- Given request:
Copy out the lines between the one containing "Where should I click to: Click the Find" and the one containing "click(x=107, y=365)", inclusive, changing "Camera" to "Microphone" and leaving everything else unchanged.

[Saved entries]
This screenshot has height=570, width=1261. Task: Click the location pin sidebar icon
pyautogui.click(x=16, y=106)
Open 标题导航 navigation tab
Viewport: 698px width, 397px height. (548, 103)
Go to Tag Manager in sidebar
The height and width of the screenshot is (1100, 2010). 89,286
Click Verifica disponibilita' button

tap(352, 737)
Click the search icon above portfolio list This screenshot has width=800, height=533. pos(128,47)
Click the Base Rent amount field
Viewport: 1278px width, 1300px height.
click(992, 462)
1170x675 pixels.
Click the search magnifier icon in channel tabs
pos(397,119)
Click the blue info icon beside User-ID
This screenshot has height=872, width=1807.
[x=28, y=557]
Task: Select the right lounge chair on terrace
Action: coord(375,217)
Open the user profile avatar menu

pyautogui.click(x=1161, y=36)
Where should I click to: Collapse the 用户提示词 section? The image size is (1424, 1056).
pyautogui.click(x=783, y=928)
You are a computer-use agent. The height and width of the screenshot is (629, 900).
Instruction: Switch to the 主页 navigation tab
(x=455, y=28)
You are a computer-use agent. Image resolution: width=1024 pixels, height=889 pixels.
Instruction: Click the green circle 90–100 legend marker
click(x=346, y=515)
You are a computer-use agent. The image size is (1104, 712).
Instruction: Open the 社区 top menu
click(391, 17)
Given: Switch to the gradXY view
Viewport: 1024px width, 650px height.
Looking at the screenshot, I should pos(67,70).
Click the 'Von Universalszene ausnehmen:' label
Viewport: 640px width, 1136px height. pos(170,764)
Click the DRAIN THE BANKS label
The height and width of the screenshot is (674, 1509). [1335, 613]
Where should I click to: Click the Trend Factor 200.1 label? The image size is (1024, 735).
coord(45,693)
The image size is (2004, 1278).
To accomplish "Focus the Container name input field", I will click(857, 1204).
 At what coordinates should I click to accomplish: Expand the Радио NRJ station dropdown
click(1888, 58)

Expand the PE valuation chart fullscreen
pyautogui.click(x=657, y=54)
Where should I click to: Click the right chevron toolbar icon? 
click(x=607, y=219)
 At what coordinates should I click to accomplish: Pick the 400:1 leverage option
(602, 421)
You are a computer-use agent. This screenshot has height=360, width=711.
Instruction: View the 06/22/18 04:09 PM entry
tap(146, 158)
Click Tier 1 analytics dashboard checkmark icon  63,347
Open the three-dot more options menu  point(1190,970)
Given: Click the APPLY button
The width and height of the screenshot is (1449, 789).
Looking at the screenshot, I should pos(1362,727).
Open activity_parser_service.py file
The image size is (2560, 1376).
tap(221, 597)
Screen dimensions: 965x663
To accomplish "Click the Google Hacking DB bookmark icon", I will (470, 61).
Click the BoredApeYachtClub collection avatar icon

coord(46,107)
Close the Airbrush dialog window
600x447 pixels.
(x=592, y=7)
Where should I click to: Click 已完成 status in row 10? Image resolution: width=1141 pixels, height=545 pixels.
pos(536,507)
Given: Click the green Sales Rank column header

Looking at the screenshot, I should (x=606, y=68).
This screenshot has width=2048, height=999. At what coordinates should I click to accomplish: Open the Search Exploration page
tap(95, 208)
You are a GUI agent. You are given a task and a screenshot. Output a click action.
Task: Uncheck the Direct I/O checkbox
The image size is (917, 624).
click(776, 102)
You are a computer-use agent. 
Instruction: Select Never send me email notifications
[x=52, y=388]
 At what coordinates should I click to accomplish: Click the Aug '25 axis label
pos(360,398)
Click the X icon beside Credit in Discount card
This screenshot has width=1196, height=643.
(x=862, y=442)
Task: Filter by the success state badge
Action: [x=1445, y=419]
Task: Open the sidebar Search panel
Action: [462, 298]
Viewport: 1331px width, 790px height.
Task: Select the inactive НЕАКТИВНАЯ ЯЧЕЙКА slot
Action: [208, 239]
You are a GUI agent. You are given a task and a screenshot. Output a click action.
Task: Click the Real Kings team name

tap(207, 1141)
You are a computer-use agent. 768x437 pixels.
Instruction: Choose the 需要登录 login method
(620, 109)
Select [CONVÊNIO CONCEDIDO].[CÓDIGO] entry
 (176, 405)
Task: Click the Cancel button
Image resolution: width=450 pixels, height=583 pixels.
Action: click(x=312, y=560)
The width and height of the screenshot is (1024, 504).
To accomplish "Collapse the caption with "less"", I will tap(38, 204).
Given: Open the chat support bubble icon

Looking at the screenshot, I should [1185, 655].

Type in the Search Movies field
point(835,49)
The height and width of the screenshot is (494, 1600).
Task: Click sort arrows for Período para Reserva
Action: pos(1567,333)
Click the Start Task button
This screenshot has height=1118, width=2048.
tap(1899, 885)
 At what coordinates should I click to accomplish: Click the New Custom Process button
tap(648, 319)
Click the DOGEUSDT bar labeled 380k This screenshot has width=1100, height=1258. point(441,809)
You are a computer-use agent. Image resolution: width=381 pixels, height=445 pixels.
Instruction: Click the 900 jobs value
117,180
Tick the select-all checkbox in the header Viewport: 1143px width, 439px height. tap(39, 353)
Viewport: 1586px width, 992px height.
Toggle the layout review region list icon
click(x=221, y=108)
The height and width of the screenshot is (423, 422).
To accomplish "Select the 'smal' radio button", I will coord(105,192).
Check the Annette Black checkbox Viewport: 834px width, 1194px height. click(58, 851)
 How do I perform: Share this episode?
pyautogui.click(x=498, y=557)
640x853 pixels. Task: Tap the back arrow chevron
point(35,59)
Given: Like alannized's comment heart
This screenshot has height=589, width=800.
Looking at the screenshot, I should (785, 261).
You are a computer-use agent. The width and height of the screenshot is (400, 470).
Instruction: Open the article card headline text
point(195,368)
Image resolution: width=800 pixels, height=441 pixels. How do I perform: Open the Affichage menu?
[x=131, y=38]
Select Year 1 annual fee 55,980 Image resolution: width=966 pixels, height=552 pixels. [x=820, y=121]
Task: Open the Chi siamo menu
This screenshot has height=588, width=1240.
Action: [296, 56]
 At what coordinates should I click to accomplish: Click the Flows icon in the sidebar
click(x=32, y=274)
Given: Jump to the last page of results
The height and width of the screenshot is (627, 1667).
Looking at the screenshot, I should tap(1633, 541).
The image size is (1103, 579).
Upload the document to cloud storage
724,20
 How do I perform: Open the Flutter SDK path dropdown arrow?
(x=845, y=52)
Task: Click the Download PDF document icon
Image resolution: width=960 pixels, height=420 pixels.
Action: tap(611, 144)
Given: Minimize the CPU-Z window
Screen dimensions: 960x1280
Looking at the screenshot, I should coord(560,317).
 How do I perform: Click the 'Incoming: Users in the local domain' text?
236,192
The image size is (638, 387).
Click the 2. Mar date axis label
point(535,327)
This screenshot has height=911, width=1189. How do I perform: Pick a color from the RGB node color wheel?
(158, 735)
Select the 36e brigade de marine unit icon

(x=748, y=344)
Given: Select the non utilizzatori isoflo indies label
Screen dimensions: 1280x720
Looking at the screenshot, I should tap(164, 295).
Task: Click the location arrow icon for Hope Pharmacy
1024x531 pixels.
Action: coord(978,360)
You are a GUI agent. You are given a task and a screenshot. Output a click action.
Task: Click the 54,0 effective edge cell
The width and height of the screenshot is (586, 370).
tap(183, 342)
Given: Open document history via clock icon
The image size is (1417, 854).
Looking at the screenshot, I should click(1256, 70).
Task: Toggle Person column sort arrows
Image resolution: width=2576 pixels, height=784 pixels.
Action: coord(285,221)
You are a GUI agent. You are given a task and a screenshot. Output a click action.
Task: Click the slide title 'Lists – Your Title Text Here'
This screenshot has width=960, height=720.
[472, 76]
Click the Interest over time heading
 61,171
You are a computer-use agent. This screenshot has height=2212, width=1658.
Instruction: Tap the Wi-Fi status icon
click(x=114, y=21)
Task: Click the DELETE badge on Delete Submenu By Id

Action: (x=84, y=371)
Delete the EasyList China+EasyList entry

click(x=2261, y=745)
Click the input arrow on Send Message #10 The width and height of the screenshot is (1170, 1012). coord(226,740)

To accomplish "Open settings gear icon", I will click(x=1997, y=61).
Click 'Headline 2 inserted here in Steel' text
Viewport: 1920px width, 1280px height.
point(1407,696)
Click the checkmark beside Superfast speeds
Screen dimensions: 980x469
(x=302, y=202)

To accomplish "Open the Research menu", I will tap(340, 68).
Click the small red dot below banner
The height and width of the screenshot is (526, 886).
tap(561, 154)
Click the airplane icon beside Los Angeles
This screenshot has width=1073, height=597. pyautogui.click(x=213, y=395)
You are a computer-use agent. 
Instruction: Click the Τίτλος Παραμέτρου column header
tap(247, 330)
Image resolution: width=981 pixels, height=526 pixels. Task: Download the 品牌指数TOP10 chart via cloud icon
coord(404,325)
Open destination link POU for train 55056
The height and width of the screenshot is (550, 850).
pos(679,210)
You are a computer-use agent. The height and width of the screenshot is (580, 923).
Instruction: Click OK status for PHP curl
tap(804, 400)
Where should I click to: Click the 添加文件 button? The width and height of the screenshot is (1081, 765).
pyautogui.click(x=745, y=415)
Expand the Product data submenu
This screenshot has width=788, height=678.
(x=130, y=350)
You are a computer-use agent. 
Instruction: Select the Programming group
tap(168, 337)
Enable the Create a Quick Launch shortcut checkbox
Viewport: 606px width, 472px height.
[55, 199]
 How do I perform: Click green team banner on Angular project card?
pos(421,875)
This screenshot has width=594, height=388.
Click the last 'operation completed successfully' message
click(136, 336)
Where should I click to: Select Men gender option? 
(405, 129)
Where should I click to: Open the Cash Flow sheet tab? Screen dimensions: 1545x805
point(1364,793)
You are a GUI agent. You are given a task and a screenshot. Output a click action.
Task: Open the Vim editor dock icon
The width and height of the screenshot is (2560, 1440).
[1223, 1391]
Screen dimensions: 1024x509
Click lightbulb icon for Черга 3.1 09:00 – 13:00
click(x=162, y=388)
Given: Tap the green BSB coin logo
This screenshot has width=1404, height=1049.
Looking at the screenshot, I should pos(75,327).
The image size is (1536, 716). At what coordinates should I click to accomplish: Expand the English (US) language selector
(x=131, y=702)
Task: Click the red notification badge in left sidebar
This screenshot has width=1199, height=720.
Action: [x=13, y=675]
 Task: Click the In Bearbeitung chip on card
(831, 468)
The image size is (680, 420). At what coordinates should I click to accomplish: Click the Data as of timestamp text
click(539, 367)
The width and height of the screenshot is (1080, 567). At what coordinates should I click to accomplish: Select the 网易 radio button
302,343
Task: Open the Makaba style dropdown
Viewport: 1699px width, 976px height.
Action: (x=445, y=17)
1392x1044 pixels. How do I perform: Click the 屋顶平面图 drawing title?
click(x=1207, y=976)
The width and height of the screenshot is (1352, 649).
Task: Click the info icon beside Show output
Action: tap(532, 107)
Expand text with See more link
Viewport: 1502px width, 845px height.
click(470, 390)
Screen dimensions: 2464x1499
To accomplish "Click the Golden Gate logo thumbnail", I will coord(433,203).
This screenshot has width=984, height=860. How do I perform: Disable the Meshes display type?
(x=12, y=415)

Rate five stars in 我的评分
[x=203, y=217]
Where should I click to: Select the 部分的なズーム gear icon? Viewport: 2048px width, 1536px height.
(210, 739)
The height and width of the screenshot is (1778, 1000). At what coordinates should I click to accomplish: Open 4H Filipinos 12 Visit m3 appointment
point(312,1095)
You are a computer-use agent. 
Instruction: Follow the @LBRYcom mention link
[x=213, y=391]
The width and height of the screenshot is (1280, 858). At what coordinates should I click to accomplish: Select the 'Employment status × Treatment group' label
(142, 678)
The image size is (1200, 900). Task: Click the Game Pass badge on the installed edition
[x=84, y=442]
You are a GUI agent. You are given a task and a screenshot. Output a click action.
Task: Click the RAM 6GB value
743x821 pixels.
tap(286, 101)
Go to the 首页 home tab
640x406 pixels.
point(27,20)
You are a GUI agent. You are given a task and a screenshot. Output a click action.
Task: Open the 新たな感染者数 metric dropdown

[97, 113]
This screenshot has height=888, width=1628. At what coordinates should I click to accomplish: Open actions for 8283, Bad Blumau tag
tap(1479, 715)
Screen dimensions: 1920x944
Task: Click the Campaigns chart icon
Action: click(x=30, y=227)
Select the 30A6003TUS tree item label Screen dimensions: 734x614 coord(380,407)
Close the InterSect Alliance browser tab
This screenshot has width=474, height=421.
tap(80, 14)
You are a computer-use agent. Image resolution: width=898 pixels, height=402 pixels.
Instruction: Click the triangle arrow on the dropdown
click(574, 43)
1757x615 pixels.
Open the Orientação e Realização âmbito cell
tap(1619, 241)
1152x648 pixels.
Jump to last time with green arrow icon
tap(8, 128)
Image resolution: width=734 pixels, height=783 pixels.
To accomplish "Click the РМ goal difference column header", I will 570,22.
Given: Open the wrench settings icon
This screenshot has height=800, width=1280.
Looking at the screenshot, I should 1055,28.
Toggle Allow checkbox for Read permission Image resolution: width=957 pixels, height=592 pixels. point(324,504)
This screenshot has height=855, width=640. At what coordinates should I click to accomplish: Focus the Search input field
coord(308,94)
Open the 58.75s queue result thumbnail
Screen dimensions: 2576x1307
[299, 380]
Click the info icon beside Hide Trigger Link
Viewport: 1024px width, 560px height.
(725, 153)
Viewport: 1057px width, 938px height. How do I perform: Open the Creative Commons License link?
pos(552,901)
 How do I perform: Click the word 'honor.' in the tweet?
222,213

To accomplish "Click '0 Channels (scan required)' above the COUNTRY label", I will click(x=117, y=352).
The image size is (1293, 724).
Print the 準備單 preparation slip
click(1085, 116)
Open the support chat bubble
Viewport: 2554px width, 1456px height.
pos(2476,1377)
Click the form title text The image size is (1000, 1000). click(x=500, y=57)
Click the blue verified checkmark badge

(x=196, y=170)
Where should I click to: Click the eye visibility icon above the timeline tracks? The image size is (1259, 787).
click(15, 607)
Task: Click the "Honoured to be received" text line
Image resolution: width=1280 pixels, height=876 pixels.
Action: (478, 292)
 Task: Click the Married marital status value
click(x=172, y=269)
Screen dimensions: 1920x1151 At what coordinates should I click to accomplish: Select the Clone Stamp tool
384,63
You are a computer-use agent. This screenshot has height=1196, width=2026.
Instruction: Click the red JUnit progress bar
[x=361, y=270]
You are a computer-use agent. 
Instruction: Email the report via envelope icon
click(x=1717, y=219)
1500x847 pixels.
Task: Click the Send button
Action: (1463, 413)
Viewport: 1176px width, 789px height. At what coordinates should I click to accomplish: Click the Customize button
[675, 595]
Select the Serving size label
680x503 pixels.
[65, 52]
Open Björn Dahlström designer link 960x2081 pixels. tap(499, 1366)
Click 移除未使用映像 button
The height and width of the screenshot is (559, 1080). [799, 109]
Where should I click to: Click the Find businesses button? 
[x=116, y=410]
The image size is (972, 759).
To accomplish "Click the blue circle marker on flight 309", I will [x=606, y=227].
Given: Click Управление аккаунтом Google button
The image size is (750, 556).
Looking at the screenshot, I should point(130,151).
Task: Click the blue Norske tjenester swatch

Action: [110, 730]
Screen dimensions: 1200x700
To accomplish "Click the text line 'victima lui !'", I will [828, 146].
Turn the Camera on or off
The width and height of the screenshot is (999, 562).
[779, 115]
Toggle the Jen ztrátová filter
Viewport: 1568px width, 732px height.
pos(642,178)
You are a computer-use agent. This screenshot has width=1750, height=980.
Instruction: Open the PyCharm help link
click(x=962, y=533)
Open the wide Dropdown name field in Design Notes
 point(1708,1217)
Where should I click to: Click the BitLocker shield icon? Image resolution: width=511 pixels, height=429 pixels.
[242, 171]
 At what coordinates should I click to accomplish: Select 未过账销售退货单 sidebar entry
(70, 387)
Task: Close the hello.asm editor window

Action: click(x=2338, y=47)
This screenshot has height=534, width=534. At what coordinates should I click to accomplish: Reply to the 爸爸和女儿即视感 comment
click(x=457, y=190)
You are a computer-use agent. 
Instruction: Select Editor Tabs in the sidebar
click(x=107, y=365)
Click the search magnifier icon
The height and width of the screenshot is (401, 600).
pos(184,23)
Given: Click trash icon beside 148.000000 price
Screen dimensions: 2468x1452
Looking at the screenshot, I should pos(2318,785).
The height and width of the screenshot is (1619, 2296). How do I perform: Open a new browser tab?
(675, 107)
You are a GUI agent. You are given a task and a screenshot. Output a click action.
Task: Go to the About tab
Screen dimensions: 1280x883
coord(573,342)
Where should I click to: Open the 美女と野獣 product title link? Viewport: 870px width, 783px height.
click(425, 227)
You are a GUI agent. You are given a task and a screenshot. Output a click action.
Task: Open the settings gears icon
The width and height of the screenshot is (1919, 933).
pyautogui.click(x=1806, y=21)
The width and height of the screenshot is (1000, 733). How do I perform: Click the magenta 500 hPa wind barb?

- Finished task:
Where should I click to: Click the Find businesses button? 
[x=116, y=410]
The image size is (972, 759).
To accomplish "Click the blue circle marker on flight 309", I will [x=606, y=227].
Given: Click Управление аккаунтом Google button
The image size is (750, 556).
Looking at the screenshot, I should point(130,151).
Task: Click the blue Norske tjenester swatch

Action: [110, 730]
Screen dimensions: 1200x700
To accomplish "Click the text line 'victima lui !'", I will [828, 146].
Turn the Microphone on or off
The width and height of the screenshot is (999, 562).
[779, 115]
Toggle the Jen ztrátová filter
Viewport: 1568px width, 732px height.
pos(642,178)
You are a computer-use agent. This screenshot has width=1750, height=980.
Instruction: Open the PyCharm help link
click(x=962, y=533)
Open the wide Dropdown name field in Design Notes
 point(1708,1217)
Where should I click to: Click the BitLocker shield icon? Image resolution: width=511 pixels, height=429 pixels.
[242, 171]
 At what coordinates should I click to accomplish: Select 未过账销售退货单 sidebar entry
(70, 387)
Task: Close the hello.asm editor window

Action: click(x=2338, y=47)
This screenshot has height=534, width=534. At what coordinates should I click to accomplish: Reply to the 爸爸和女儿即视感 comment
click(x=457, y=190)
You are a computer-use agent. 
Instruction: Select Editor Tabs in the sidebar
click(x=107, y=365)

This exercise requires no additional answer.